Conferência do Sr. Gastão Wagner de Sousa Campos: (continuação)


Temos que mudar essa palavra ‘militância’, porque ela se refere a militar, obedecer, mas enfim, temos conseguido combinar a militância com o nosso trabalho, o que é um privilégio muito grande, porque isso cria sentido para o nosso trabalho. Isso é uma saída.

Nós não vamos reorganizar o trabalho e a saúde no sentido necessário para prevenir, promover, curar, reabilitar se a paixão que os militantes em geral têm pela mudança, pelo bem estar social, pela humanidade, por valores, não estiver presente, não estiver misturada.

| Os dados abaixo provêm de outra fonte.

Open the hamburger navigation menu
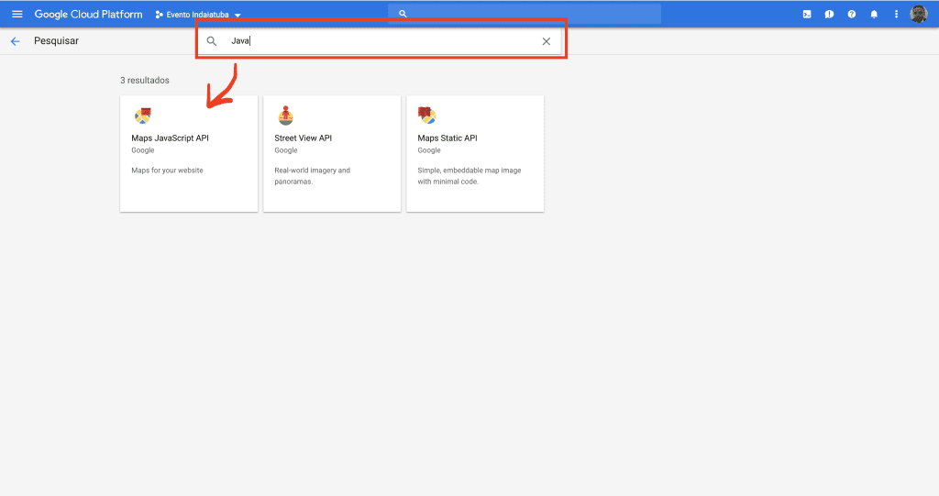 pyautogui.click(x=17, y=14)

Então, um aspecto novo dessa militância que estamos reinventando, diferente da militância tradicional, é que nós não militamos em nome do SUS, mas militamos em defesa da vida, das pessoas, nós pertencemos a vários partidos, a nenhum partido, a várias igrejas, a nenhuma igreja.

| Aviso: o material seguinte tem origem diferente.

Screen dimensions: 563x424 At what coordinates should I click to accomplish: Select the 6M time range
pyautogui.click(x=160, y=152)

Outra diferença da nossa militância é que o militante em geral tem o discurso, tem a postura, tem a síndrome do positivista, o militante é cheio de razão.

Sou militante ecologista, sou cheio de razão ecológica, o mundo inteiro está errado. Sou cheio de razão sanitária, sou cheio de razão antifumo, antitabaco. Sou cheio de razão política a favor disso e daquilo e vou civilizar os bárbaros, vou conscientizar. A nossa militância é mais prudente.

Somos mais precavidos. Somos mais humildes. De tanto criticar esse tipo de militância arrogante, autoritária, dona da verdade, pastoral, que no fundo despreza a potência, o conhecimento da vida dos outros, da realidade dos outros, dos valores dos outros, às vezes, a gente cai no extremo oposto que é pensar que não temos nada a fazer.

São os novos Sócrates: “Só eu sei que nada sei. Só os outros que sabem.” Então, a gente acaba não tendo oferta, não tendo apoio, não tendo papel, como se cada comunidade, como se cada equipe de saúde se bastasse, como se ninguém precisasse da história, como se ninguém precisasse da experiência, como se ninguém precisasse de Freud, de Marx, de Deleuze, de Lacan, de Eduardo Passos etc.

Nós precisamos dessas coisas, nenhum de nós é completo, nenhum de nós é integral.

Estamos reconstruindo uma militância que pensa o apoio, que pensa a solidariedade.

O grande segredo da possibilidade do Humaniza SUS, e fora do Humaniza SUS, educação e saúde, popular e saúde, o trabalho da atenção primária de promoção à saúde, o nosso grande segredo é conseguirmos, ao trabalhar, trazer uma contribuição para a humanidade, garantir o nosso salário, mas também criar sentido e significado para a nossa própria vida.

Quem trabalha de uma forma burocrática, alienada, tende a sofrer muito.

Temos que propor reformas, temos que propor uma reorganização do trabalho em saúde que coincida, que coproduza, que bata – bata no sentido de encontro – com o desejo, com a perspectiva da maioria dos trabalhadores que são diferentes da gente.

Boa parte de vocês diz que são do movimento da diferença, mas nós temos muita dificuldade com a diferença, o diferente é muito complicado.

Diferente de mim é o crente da igreja pastoral.

Diferente de mim é o médico ortopedista formado numa perspectiva positivista que trabalha como ortopedista há não sei quanto tempo, porque sou clínico, não sou ortopedista.

Enfim, temos que reinventar uma nova forma de militância. Essa militância está ligada ao trabalho. E estamos fazendo isso. Acho que o caminho é por aí, uma militância crítica.

Eu penso que a reconstrução, que a reforma, que a reorganização do trabalho em saúde tem a ver - ainda que seja um tema específico e focal o trabalho em saúde - com a construção da sociabilidade, da vida em sociedade, que alguns atualmente chamam de vida em rede no terceiro milênio.